August 20, 2021

2021-08 nach Domaso am Comer See

Es sind nur knappe 40 Kilometer bis zur Südspitze des Comer Sees und bis dahin nur zwei Hügel zu überwinden. Es ist noch bedeckt aber warm und dadurch angenehm zu fahren. Die Anstiege sind bis auf eine Ausnahme sanft und auf dem zweiten Berg angekommen führt eine lange Passage durch ein Landschaftsschutzgebiet.

Von Weitem schon sehe ich leuchtendes Rot aus dem direkt an die Straße grenzenden Wald schimmern. Näher gekommen erkenne ich eine Prostituierte in voller Arbeitsmontur mitten im Grünen. Ein bizarres, aber hierzulande kein überraschendes Bild, denn die Damen gehen hier an vielerlei Orten ihrem Geschäft nach. Ich habe mehrmals beobachten dürfen, daß es für manchen ebenso zu einer geflegten Mittagspause gehört, wie seine Mahlzeit.

Von diesen Frauen nun einmal ein Wort zu dem Fahrverhalten einiger Italiener. Wer hier, als Radler auf den Straßen fahrend, mit dem Zuhause gewohnten Sicherheitsabstand von 1,5 m rechnet, wird sich hier entweder ängstlich ins Gebüsch schlagen oder sich sehrbald darüber freuen, wenn ihm 30 cm verbleiben. In südlichen Ländern, Süd-Frankreich schließe ich jetzt mit ein, scheint rücksichtsloses Verhalten im Straßenverkehr zur Lebensart einer großen Gruppe von Bewohnern zu gehören. Ich kann als Ursache nur eine niedrigere Evolutionsstufe für dieses animalische Gehabe erkennen. Primaten, die nur in der Lage sind, ein Auto so einigermaßen auf der Straße zu halten, gibts es zwar auch in nördlicheren Breiten, aber im Süden trifft man auf diese Naturerscheinung häufiger (nur meine Beobachtung). Sei’s drum: da ich wenig ängstlich und stets vorsichtig bin, schränkt es mein Vergnügen hier zu fahren nicht wesentlich ein. Außerdem verhält sich auch hier eine ebenfalls starke Gruppe von Menschen freundlich und vorsichtig. Man sollte hier nur verstärkt auch auf „das“ Andere gefasst sein.

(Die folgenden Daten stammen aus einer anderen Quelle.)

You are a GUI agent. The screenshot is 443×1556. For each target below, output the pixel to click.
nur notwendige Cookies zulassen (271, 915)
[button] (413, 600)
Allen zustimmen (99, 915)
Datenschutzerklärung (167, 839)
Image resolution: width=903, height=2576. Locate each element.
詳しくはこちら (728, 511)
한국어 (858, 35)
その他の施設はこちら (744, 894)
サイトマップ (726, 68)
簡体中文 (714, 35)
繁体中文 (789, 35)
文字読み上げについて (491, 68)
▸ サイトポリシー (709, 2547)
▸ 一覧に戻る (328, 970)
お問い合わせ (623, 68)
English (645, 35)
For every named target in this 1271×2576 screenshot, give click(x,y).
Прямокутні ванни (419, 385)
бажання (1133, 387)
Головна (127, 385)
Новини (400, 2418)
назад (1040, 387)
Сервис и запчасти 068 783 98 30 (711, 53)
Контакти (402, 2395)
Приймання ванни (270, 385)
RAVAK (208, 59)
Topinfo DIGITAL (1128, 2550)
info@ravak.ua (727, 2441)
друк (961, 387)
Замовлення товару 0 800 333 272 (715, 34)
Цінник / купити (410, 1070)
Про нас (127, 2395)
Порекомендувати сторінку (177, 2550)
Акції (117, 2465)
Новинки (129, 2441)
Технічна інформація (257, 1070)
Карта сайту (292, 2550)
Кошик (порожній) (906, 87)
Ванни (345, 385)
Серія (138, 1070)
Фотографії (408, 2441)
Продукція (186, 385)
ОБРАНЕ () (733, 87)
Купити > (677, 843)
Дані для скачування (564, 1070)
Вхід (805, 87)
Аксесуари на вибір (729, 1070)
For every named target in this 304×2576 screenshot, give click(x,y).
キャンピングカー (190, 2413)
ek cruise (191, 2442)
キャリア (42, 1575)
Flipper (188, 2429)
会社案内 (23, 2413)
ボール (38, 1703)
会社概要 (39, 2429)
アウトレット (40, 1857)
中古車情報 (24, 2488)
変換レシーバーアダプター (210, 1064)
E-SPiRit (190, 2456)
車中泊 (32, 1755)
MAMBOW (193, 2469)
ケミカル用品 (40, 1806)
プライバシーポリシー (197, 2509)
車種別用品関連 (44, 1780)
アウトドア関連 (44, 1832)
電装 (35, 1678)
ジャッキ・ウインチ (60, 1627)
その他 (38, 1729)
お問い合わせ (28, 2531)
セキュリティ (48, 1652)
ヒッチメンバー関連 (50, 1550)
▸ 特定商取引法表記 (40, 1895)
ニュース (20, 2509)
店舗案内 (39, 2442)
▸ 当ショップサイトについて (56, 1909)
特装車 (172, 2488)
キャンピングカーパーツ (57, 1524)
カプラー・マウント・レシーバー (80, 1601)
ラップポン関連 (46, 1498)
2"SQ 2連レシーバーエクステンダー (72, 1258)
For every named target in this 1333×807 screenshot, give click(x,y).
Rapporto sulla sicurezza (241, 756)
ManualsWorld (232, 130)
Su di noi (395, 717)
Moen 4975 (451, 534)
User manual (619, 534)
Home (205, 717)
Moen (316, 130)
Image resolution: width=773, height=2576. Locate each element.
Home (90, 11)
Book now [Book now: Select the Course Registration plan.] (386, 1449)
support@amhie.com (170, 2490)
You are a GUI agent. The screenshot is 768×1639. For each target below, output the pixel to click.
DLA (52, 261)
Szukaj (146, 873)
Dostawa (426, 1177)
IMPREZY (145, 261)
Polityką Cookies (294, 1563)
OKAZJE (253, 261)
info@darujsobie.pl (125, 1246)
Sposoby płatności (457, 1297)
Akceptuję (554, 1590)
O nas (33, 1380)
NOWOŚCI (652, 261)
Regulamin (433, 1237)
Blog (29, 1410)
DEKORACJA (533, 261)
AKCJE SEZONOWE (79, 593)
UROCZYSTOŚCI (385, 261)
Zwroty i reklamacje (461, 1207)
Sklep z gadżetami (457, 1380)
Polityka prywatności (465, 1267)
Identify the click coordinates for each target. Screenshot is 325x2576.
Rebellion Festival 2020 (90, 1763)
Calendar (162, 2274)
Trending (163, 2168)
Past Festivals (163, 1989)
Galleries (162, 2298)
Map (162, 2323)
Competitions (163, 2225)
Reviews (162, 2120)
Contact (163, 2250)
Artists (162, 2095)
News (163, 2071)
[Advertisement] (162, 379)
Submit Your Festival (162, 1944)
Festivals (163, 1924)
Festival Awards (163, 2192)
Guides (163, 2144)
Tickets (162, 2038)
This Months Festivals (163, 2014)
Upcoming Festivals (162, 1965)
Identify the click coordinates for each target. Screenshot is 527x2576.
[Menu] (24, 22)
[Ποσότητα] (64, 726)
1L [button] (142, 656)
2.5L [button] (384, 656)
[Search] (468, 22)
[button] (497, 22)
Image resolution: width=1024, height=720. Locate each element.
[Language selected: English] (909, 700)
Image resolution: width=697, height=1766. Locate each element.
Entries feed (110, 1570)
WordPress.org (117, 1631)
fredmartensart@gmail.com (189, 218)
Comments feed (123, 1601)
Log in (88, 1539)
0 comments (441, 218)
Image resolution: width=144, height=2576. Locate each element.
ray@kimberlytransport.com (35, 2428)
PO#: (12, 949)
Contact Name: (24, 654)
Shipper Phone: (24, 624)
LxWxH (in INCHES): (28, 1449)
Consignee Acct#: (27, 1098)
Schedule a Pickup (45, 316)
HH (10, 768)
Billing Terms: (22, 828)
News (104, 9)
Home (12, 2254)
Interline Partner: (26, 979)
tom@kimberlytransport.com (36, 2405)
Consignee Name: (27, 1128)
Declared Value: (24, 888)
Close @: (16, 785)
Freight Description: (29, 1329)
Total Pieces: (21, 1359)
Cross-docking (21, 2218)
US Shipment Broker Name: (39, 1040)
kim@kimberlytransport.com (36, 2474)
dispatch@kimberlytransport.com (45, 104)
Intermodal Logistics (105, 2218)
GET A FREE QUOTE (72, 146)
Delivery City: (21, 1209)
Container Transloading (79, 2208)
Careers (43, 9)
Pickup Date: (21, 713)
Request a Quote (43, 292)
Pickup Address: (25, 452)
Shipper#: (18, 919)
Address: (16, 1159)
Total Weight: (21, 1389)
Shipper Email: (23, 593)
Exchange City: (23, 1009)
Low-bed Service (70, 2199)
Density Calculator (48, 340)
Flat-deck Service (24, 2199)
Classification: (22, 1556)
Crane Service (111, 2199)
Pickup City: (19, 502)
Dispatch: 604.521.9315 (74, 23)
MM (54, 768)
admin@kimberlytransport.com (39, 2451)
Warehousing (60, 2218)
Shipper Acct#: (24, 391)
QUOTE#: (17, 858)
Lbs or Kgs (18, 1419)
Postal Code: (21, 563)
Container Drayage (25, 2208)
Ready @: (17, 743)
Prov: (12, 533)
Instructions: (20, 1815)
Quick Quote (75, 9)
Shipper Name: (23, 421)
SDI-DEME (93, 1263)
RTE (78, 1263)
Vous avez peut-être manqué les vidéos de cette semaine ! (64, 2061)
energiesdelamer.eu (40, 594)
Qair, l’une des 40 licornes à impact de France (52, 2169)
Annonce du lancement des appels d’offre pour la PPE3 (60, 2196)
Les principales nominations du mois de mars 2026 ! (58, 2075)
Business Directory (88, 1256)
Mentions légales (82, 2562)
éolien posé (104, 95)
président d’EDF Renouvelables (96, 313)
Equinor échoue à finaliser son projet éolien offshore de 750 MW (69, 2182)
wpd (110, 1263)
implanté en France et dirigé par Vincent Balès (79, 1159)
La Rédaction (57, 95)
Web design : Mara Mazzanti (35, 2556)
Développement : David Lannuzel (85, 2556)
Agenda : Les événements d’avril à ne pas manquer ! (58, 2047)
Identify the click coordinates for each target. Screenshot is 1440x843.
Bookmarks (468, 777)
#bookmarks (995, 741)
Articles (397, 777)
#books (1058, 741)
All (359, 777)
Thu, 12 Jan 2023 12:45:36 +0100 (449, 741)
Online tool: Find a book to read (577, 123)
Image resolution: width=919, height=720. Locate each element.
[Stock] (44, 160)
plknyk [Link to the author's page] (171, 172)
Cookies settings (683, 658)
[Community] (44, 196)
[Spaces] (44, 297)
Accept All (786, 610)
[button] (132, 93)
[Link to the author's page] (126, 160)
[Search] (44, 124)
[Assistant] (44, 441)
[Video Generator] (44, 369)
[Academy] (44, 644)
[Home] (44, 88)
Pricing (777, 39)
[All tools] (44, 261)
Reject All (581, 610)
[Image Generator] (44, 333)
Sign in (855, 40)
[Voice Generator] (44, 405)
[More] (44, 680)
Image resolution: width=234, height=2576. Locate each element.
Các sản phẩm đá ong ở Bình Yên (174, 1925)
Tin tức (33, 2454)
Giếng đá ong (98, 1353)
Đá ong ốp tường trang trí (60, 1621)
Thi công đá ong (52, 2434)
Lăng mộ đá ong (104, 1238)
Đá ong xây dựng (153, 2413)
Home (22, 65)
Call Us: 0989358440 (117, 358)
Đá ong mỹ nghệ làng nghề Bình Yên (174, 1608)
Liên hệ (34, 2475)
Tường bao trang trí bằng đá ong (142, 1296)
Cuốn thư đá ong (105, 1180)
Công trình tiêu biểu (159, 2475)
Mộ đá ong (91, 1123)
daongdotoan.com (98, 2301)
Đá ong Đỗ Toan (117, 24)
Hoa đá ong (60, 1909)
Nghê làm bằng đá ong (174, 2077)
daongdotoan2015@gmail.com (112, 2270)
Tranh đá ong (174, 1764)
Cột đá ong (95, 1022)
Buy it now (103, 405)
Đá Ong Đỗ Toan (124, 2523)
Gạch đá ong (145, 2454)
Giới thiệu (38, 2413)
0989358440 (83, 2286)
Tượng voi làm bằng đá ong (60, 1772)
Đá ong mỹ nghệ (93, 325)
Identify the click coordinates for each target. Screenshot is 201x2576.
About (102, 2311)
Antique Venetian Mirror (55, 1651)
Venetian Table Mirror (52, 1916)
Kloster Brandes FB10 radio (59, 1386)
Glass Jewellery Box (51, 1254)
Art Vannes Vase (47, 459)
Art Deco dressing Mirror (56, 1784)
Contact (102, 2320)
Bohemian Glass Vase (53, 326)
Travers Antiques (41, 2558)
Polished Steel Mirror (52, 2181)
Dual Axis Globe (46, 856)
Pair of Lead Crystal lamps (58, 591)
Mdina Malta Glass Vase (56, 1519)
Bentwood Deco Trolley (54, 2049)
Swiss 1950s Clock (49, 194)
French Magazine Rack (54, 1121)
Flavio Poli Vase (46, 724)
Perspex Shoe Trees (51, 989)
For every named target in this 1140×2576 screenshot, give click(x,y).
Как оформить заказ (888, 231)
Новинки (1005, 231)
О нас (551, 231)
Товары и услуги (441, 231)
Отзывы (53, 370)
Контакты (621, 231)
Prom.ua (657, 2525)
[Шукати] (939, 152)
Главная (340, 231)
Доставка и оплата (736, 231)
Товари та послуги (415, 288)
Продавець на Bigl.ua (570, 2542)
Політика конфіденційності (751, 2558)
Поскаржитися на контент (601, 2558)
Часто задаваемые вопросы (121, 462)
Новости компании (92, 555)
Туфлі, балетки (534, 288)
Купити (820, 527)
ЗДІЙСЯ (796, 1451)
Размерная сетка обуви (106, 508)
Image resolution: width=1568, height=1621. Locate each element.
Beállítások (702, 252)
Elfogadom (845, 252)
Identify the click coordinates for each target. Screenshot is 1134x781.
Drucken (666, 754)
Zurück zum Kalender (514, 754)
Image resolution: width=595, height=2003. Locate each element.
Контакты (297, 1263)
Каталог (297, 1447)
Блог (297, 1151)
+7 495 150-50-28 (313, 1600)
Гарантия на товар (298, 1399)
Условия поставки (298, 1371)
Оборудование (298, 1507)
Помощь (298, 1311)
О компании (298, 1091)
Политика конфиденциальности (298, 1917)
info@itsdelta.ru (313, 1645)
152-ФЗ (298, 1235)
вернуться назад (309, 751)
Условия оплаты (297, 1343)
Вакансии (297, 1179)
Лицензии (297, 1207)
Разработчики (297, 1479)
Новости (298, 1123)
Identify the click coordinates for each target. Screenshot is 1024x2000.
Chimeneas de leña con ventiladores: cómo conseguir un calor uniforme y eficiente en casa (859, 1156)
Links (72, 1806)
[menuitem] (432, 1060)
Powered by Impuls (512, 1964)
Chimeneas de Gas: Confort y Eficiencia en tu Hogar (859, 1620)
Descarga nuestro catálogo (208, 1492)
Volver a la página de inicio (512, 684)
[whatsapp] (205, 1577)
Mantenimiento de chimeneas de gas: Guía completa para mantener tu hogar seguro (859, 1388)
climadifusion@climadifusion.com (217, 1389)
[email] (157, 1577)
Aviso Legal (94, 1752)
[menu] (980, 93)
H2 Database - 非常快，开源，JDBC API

Die Abfahrt nach Como ist eine reine Freude und ich kann garnicht aufhören ein Video nach dem Anderen zu machen. Ohne die umfangreiche Ausrüstung, mit der ich es auf den letzten beiden Touren versucht habe, nur mit dem Smartphone, macht es mir Spaß. Ich sammle Photos, Panoramabilder und mache Kurzvideos, wobei ich keine 4k Aufnahmen brauche und mich mit Full-HD zufrieden gebe. Mehr braucht es nicht um ein paar schöne Momente festzuhalten, um Sie eventuell im Winter Zuhause einem netten Erinnerungsstück zusammen zu basteln.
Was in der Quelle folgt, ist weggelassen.